> [Data]:
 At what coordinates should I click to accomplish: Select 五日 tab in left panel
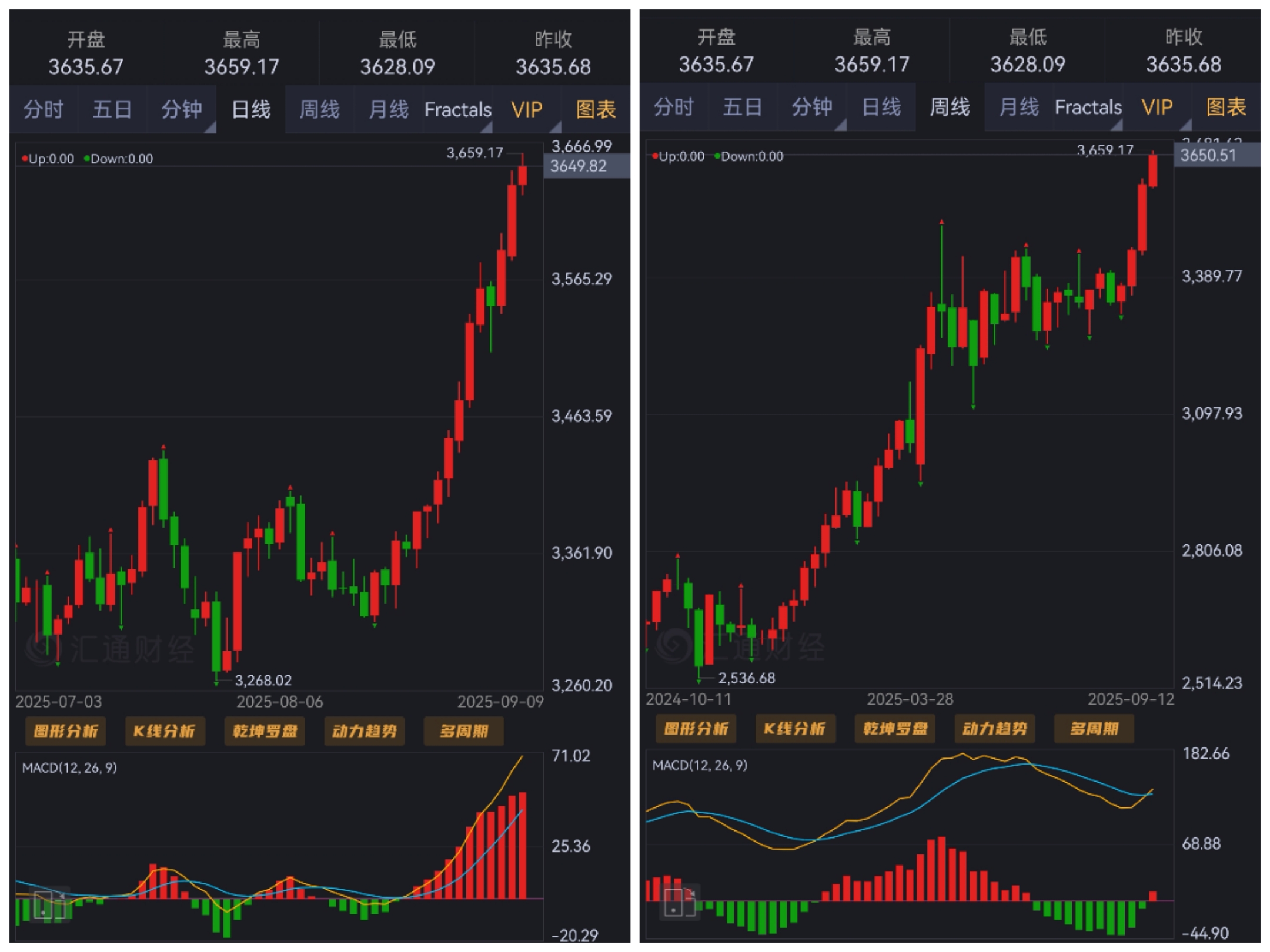(112, 110)
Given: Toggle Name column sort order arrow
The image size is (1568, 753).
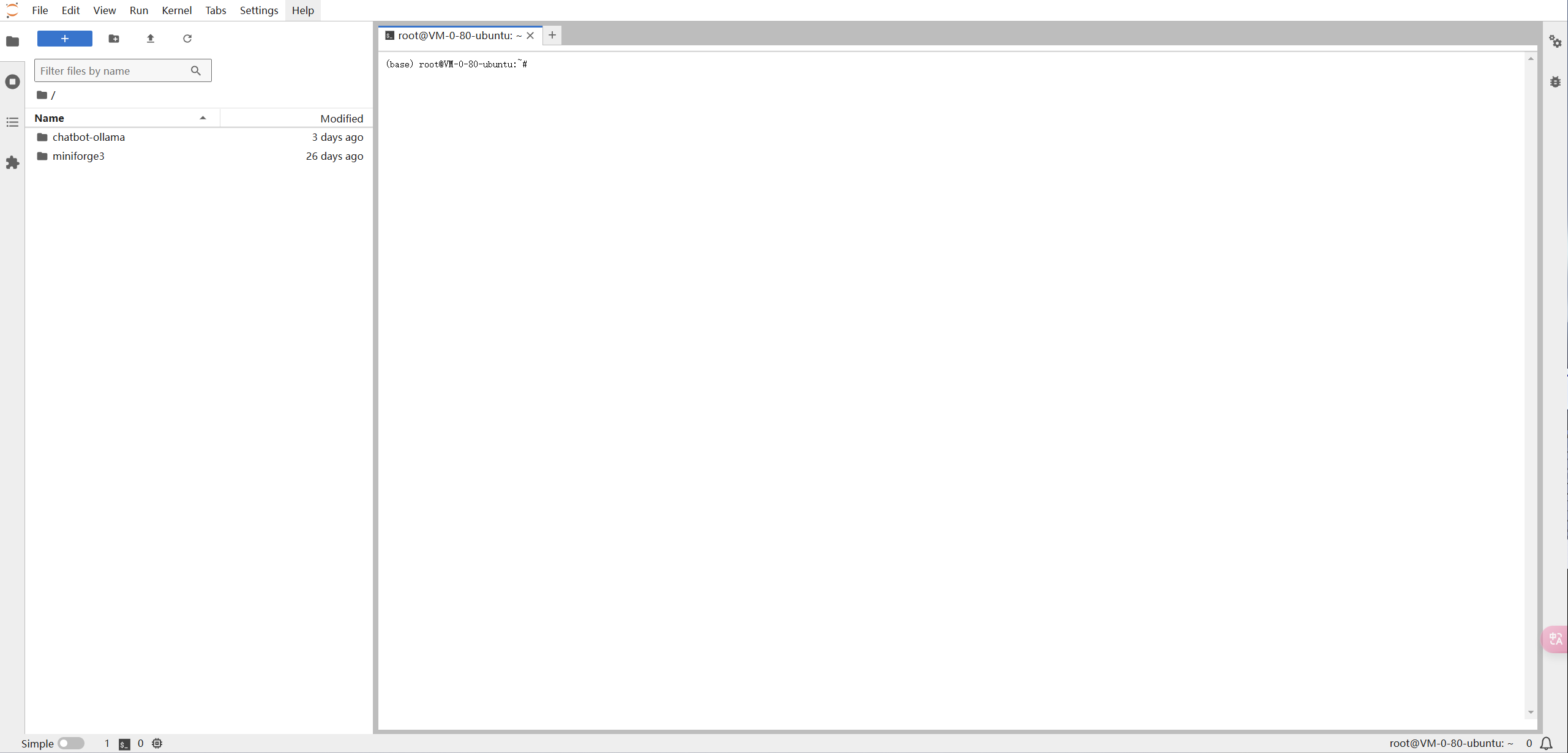Looking at the screenshot, I should coord(203,118).
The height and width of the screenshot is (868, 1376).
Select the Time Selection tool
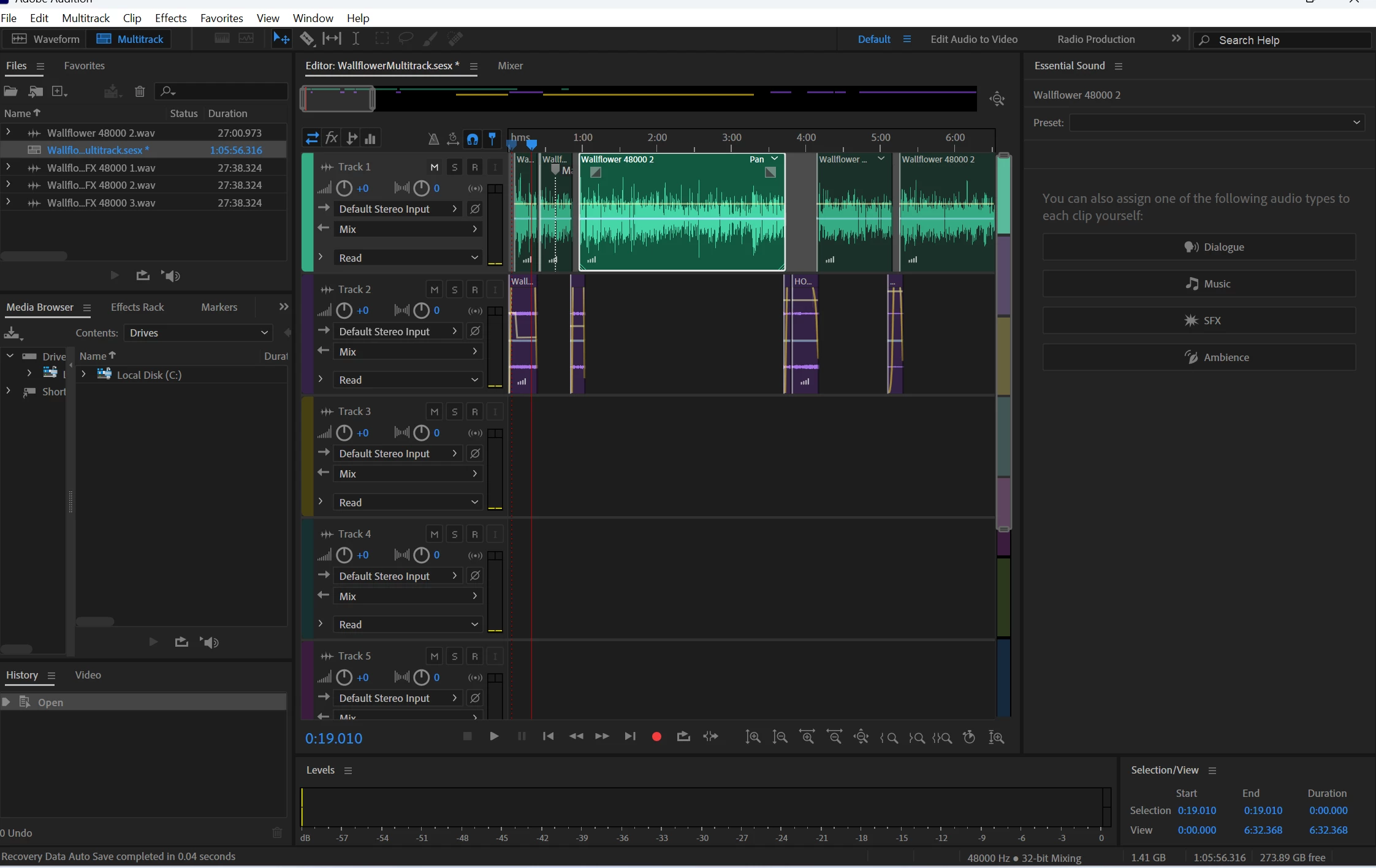[355, 39]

> [Work request]: Would you retype the lines from the line containing "The image size is (1568, 753)." to the final line of the entries above, exactly as given and without pictures?

> [Result of the task]:
The image size is (1568, 753).
Looking at the screenshot, I should coord(203,118).
The height and width of the screenshot is (868, 1376).
Select the Time Selection tool
[355, 39]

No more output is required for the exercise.